BSC has launched a spin-off to simulate medical devices in “virtual humans”

22 Aug 2018 | Network Updates | Update from Barcelona Supercomputing Center
These updates are republished press releases and communications from members of the Science|Business Network

BSC has launched a new spin-off, ELEM Biotech, which will allow companies of medical technologies, pharmaceuticals, CROs and doctors to perform virtual simulations for the personalized treatment of some diseases.

In a first step, this new biotech company, founded by the researcher Mariano Vázquez, will be focused on the modelling of the respiratory and cardiovascular systems, although in the long-term Elem’s vision is to progressively move to all organs and systems. The company will develop Alya Red, a set of simulation tools, which following a software-as-a-service model deployed in the cloud, focuses on medical devices and pharmaceutical industries. Alya Red will simulate cardiovascular or respiratory systems on “virtual patients”. Combining high performance computing, computational biomechanics and data analysis, these computational avatars can be used by biomedical sector companies and clinicians to elaborate diagnoses, plan treatments, improve drug delivery and action, optimise medical devices, etc. 

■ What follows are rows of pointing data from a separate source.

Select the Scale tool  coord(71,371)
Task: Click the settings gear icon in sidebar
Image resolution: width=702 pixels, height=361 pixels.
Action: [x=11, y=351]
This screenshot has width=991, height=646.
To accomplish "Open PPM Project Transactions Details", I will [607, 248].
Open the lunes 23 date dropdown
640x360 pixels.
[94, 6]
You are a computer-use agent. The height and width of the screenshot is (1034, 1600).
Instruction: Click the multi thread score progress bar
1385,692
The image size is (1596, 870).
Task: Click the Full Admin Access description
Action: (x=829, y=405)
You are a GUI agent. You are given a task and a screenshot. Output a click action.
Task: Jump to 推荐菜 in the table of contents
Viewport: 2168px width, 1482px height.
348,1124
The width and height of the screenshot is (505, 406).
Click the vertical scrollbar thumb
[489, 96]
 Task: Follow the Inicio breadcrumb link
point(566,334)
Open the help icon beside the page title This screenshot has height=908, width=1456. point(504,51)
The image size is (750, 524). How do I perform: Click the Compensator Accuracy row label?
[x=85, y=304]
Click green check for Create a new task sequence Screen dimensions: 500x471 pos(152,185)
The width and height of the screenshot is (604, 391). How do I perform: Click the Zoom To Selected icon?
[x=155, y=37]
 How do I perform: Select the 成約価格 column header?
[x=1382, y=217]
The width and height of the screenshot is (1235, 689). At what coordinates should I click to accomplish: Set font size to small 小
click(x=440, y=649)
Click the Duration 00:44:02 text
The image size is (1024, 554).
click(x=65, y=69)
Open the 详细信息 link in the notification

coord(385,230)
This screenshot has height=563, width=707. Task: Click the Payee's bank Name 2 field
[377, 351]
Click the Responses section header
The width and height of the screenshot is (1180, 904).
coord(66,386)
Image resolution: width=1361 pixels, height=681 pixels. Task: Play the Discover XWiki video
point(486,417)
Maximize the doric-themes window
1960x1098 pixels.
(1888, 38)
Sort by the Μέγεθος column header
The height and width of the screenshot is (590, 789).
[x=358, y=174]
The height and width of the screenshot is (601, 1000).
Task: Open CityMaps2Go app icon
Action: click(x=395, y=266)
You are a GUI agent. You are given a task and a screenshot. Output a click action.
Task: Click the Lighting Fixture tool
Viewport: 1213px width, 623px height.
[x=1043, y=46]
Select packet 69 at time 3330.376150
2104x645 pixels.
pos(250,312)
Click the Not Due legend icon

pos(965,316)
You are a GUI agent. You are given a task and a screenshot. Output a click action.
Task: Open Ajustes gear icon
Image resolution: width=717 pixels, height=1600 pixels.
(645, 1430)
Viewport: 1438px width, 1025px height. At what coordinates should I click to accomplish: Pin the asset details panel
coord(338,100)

The simulations will be performed in a graphic interface, specifically designed for biomedical research, and it will be easy to use for its intended users: “Alya is accurate, efficient and flexible. ELEM will develop a very advanced biomedical interface, powerful and intuitive, which will transform a simulation code of academic use into a product which, deployed in the Cloud, will be used as a software-as-a-service for those users who really need it. This product is Alya Red. “The reason why Alya Red will be deployed in the cloud is to avoid update problems, licencing, compatibilities, etc., in a model of software-as-a-service, in which the user will only pay for the actual services used”.

Alya Red will allow to perform clinical trials in “virtual humans”, and it will include a data base of geometries that represent simulation scenarios and which will include patients’ pathologies, a morphing tool (co-register of pre-existing geometries with data of medical images), the simulation motor Alya and a tool for analysis and visualization.

This new spin-off, which was also developed by the researcher Guillaume Houzeaux and the director of the department for Computer Applications in Science and Engineering (CASE), José María Cela, has BSC as its main institutional partner and it is also participated by the Universitat Politècnica de Catalunya (UPC) and the Consejo Superior de Investigaciones Científicas (CSIC).